Trigger law

From Wikipedia, the free encyclopedia

A trigger law is a law that is unenforceable but may achieve enforceability if a key change in circumstances occurs.[citation needed]

United States[edit]


States with trigger laws or pre-Roe v. Wade bans on abortion that made abortion illegal in the state following the 2022 overturning of Roe v. Wade
  Trigger laws in place
  Trigger laws and pre-Roe laws in place
  Pre-Roe laws in place

In the United States, thirteen states, Arkansas, Idaho, Kentucky, Louisiana, Mississippi, Missouri, North Dakota, Oklahoma,[1] South Dakota, Tennessee, Texas,[2] Utah, and Wyoming,[3] enacted trigger laws that would automatically ban abortion in the first and second trimesters if the landmark case Roe v. Wade were overturned.[4][5][6] As Roe v.

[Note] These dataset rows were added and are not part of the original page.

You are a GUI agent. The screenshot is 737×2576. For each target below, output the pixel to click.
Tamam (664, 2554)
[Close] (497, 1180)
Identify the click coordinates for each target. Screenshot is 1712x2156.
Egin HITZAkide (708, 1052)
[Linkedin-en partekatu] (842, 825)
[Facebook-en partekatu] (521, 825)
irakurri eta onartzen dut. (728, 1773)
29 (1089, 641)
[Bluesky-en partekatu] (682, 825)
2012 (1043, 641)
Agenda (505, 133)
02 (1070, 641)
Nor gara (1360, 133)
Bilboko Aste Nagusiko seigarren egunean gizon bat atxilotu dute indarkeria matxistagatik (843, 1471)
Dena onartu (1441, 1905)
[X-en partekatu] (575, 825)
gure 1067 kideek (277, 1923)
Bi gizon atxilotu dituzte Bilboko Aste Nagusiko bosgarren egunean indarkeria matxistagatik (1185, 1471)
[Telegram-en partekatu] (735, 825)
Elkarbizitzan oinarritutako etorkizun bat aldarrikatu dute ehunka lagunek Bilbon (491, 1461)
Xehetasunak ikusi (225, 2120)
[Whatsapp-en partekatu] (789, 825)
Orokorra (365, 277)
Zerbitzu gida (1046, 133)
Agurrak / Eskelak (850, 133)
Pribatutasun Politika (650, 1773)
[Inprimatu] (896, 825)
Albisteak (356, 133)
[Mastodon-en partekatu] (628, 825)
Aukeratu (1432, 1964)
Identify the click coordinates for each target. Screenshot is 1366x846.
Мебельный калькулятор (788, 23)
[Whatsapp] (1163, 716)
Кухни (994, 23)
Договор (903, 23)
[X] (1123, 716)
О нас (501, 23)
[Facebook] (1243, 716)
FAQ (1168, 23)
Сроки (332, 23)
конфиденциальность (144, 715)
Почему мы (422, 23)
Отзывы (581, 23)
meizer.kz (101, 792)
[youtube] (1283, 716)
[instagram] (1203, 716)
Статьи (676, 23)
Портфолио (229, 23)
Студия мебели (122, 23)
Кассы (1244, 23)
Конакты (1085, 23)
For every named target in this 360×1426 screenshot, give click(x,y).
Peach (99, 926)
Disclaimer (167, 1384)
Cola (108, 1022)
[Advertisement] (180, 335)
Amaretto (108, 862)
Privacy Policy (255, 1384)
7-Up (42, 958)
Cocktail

Wade was overturned on June 24, 2022,[7] some of these laws are in effect, and presumably enforceable, immediately.[8] Other states' trigger laws took effect 30 days after the overturn date, and others take effect upon certification by either the governor or attorney general.[8] Illinois formerly had a trigger law (enacted in 1975) but repealed it in 2017.[9][10][11]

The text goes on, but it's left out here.